CV. ¡La acabo de ver en Xalapa! Yo la conocí en un taller del Royal Courtier. Ahí nos conocimos. Creo que el teatro es una escuela increíble para la construcción de personajes. Si no tienes las herramientas para construir los personajes redondos no puedes hacer teatro o televisión.

Esos formatos –el teatral y el guion– son formatos que restringen mucho, que tienen muchas limitantes y que son bien exigentes, en muchos sentidos. Tal vez un poco más exigentes que la novela. Todo el tiempo tienes que mantener la atención o pierdes al espectador, tiene que haber acción dramática todo el tiempo.

ÓA. El teatro tuvo que moverse a las plataformas debido al COVID, ¿a eso le podemos llamar “teatro”?

CV. Hubo una discusión enorme. Uno de mis textos terminó en una plataforma que se llamaba Teatrix, que pretendía ser una especie de Netflix donde uno se suscribía. Una de mis obras terminó ahí: era una obra para niños, que se llama “Lluvia de alegrías” con Dani Luján.

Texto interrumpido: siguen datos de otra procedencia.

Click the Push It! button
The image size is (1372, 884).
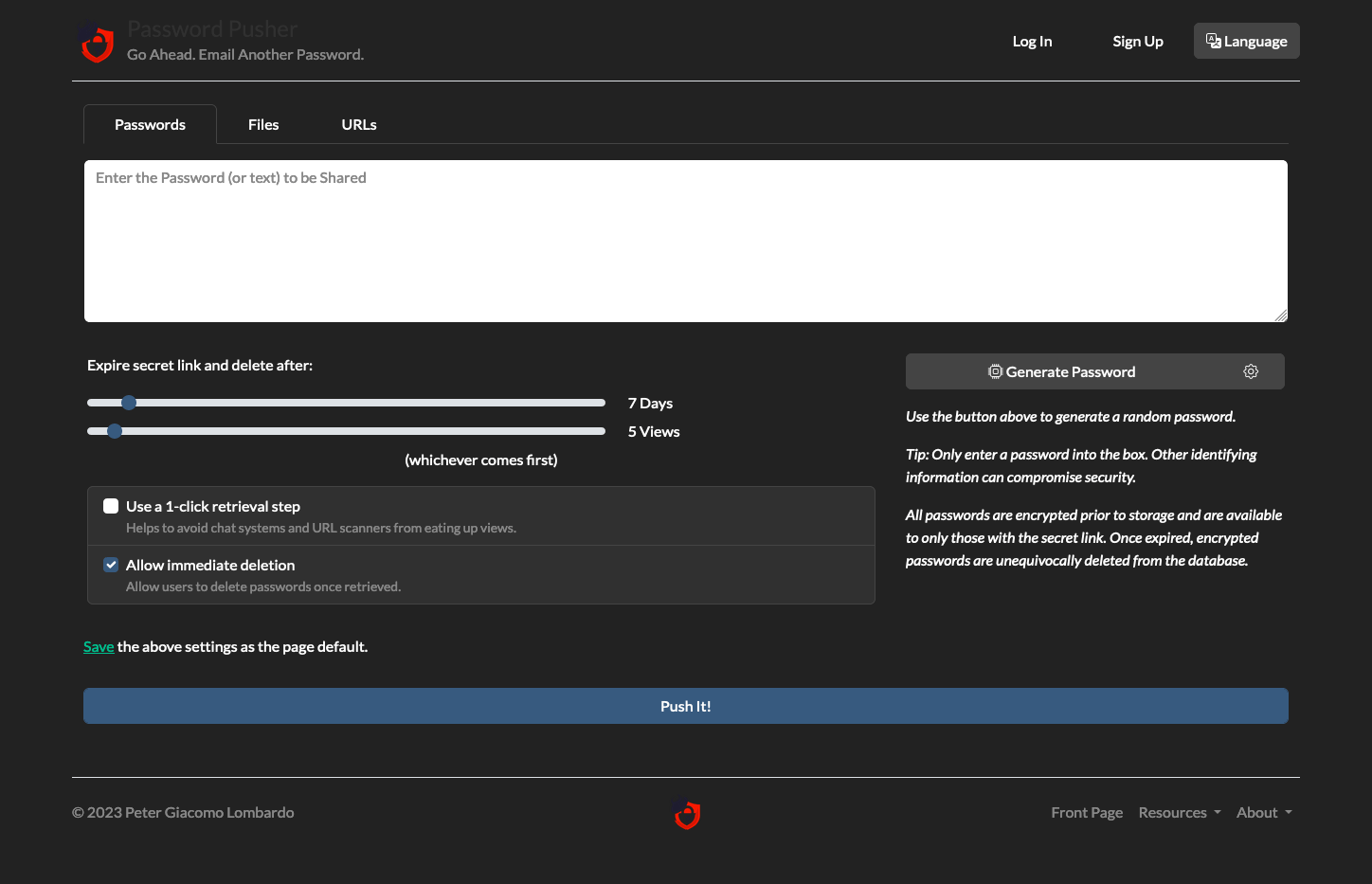click(686, 706)
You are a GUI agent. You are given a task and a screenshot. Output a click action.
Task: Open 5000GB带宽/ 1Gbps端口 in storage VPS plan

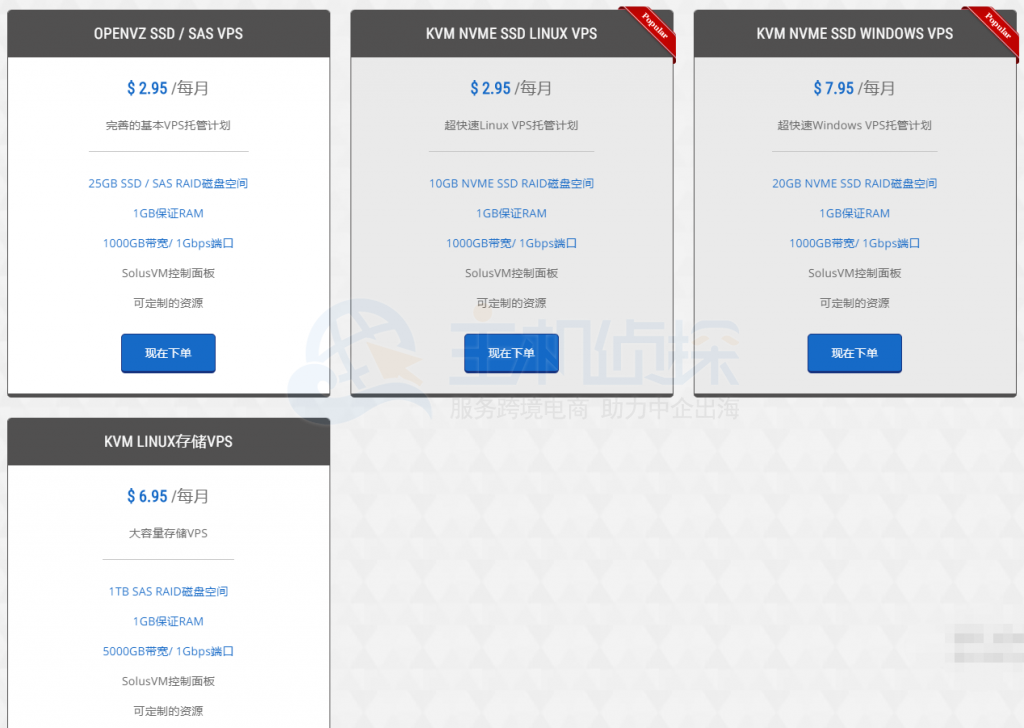coord(168,651)
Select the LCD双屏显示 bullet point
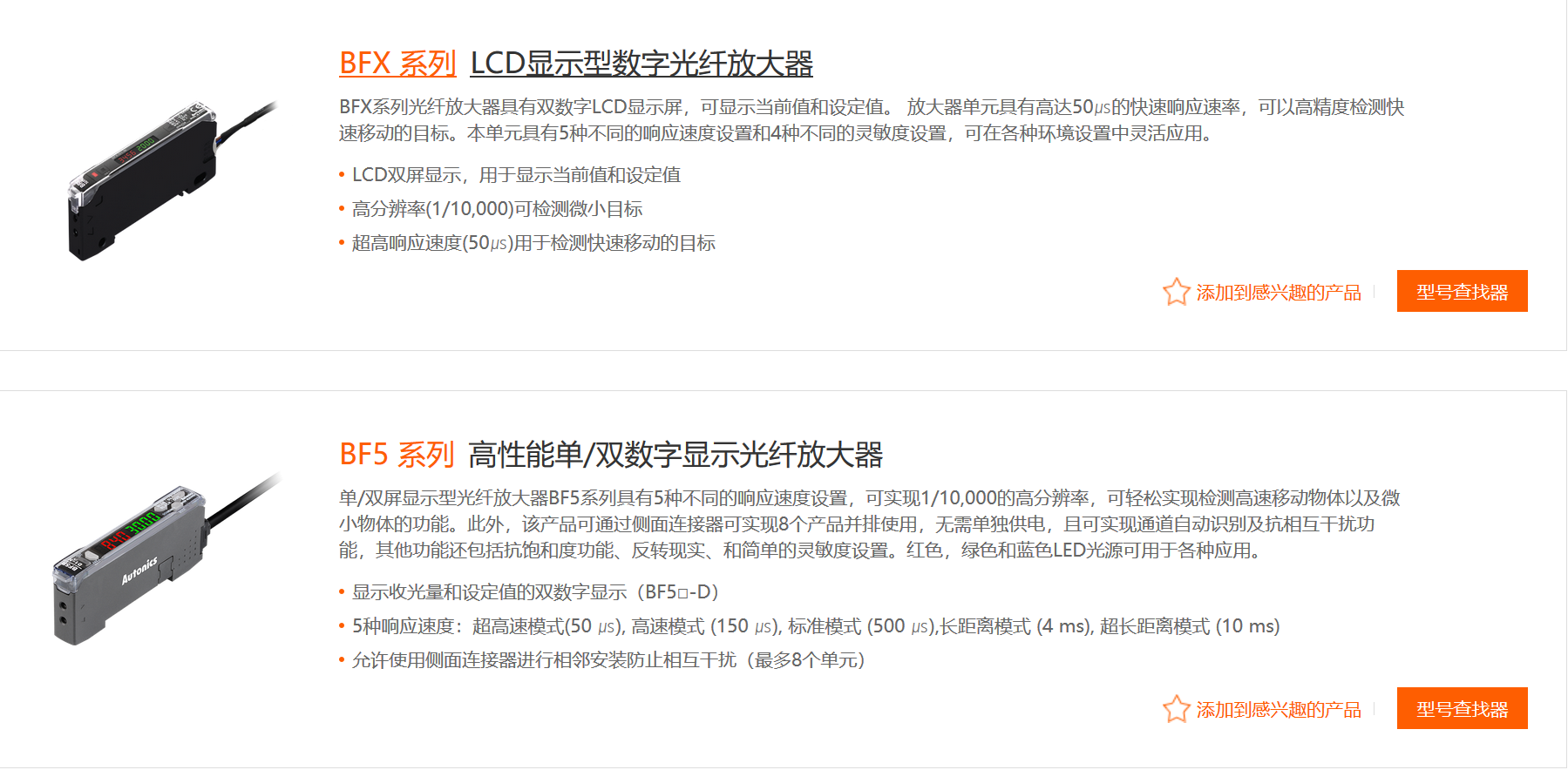This screenshot has height=770, width=1568. coord(516,175)
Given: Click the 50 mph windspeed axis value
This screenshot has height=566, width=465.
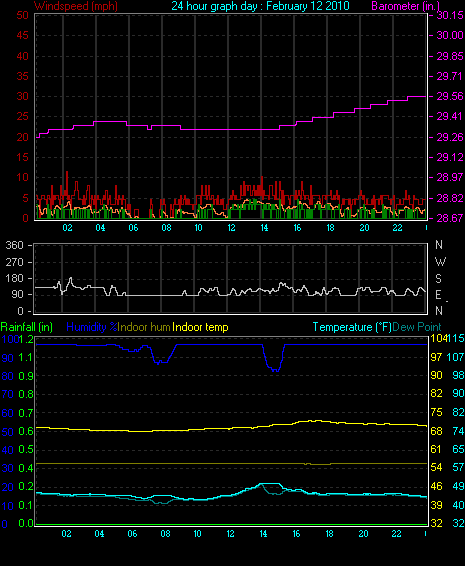Looking at the screenshot, I should (x=22, y=15).
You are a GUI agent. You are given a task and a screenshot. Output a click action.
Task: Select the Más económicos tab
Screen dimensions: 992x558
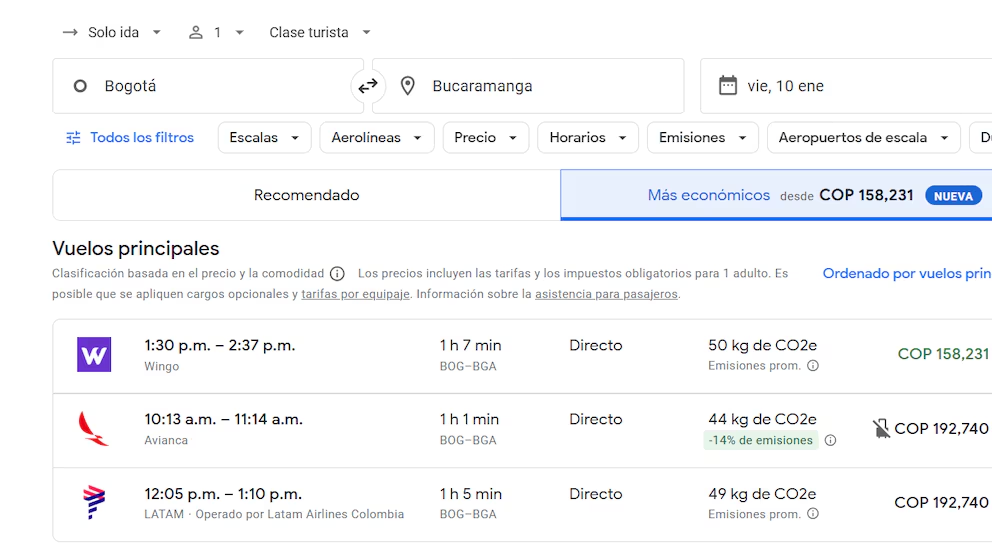coord(775,195)
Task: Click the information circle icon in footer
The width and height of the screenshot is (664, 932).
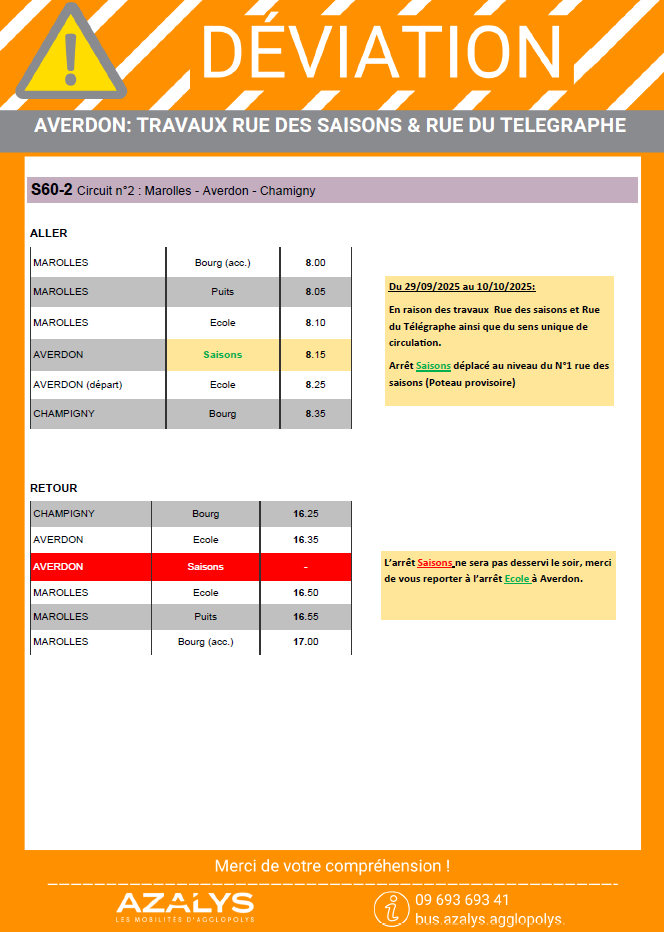Action: 391,908
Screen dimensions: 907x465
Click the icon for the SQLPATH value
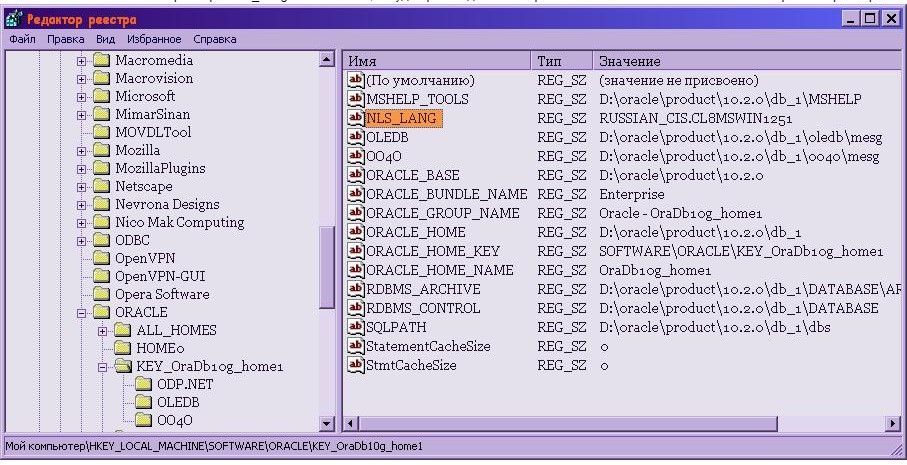(x=355, y=327)
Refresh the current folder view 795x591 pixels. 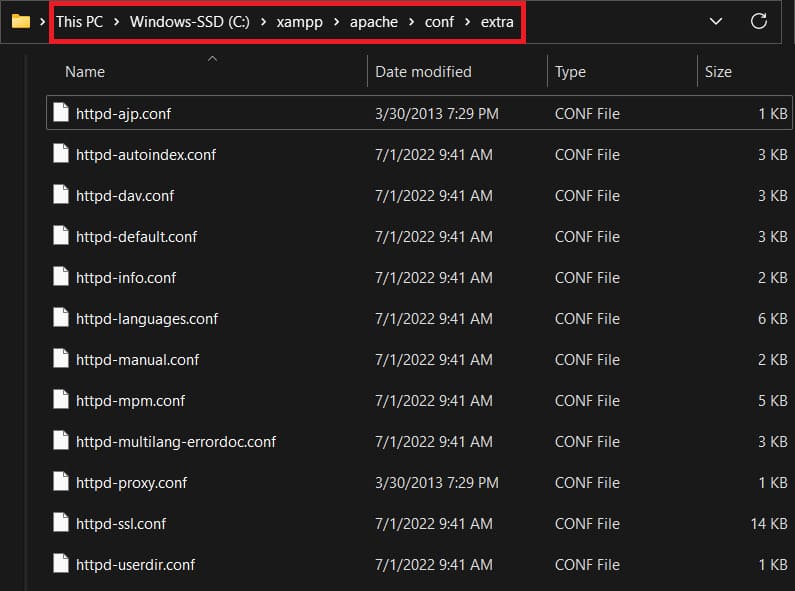pyautogui.click(x=759, y=21)
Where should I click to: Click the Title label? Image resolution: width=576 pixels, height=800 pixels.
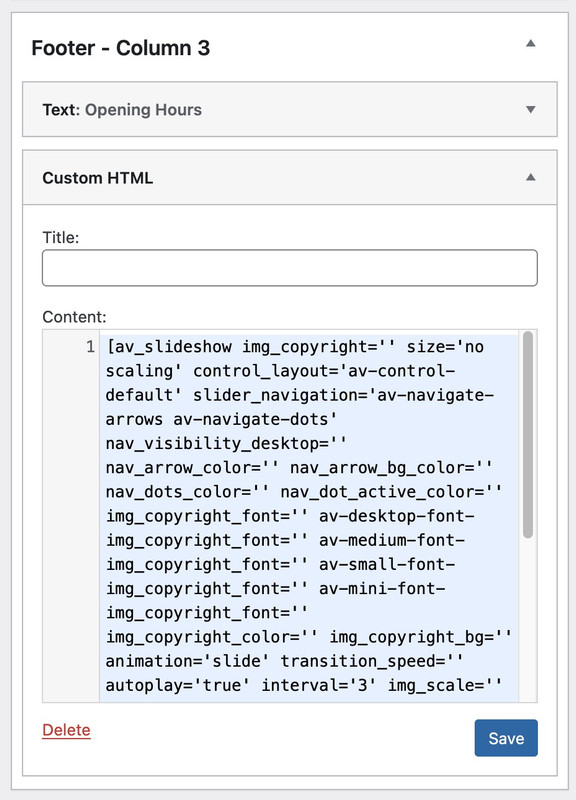click(61, 238)
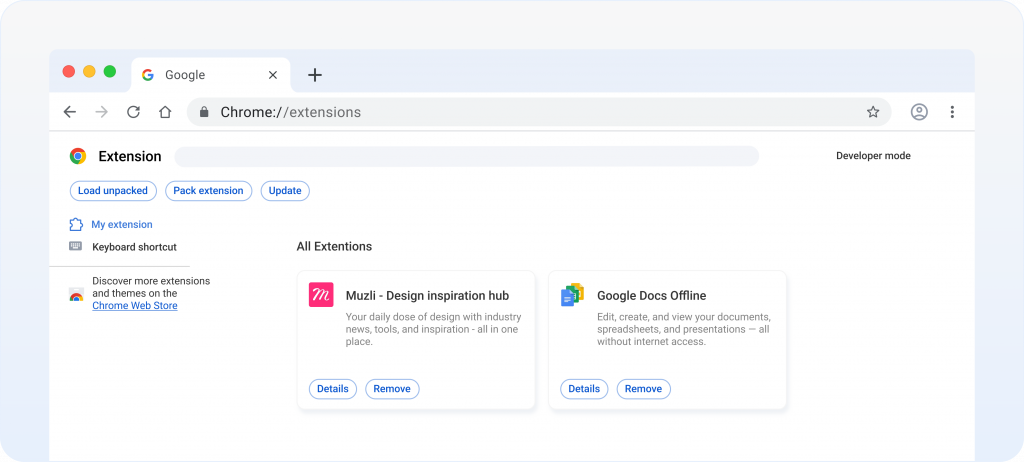The height and width of the screenshot is (462, 1024).
Task: Click the Update button
Action: point(285,191)
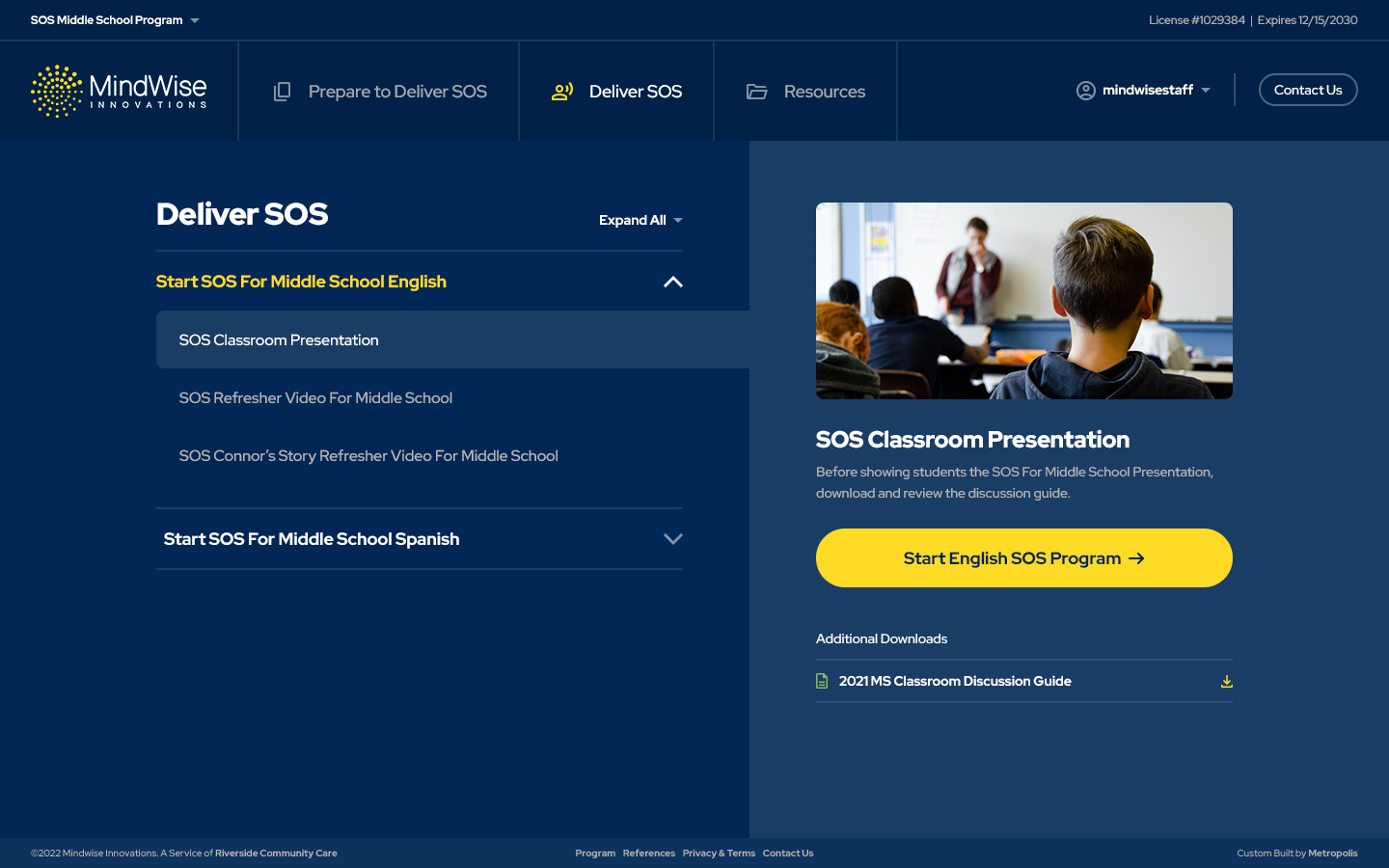Image resolution: width=1389 pixels, height=868 pixels.
Task: Collapse the Middle School English section chevron
Action: tap(673, 282)
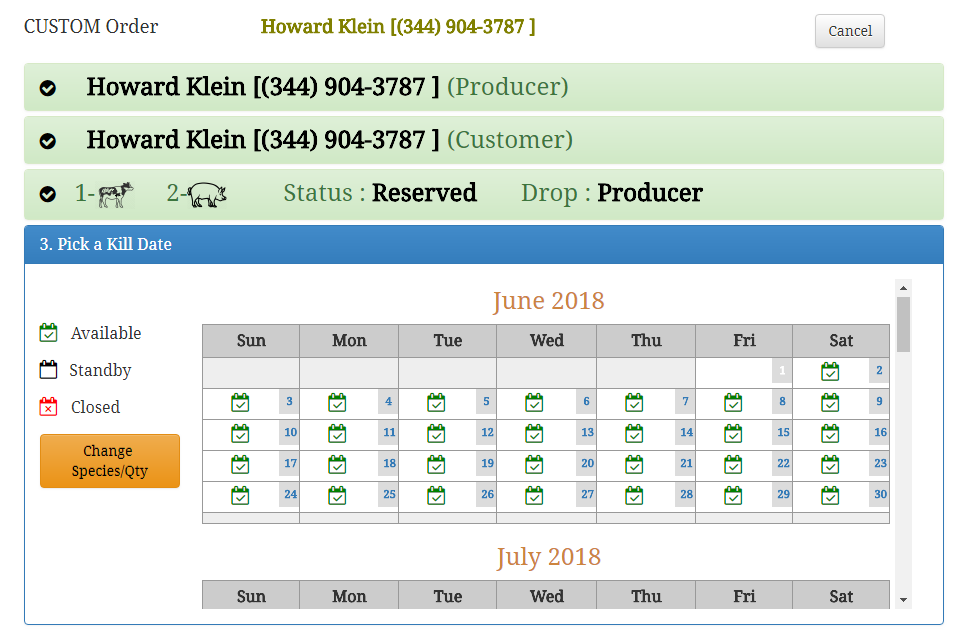Click the date number 18 link
The width and height of the screenshot is (965, 630).
click(x=389, y=463)
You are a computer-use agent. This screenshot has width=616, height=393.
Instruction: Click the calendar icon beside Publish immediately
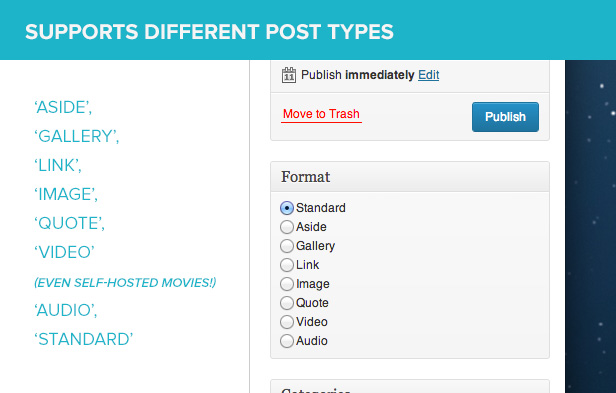(x=289, y=75)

Creo que es una discusión académica.

Yo te puedo decir que no, después de eso a mí no me interesaba hacer teatro si se iba a hacer en ese formato. Volviendo al tema de la comunidad, creo que uno de los elementos mágicos que tiene la experiencia teatral es la presencia y la experiencia comunitaria, que se diluye si es a través de una pantalla.

Creo que la presencia es súper importante. Espero que, a lo largo de los años, no perdamos la presencia del otro.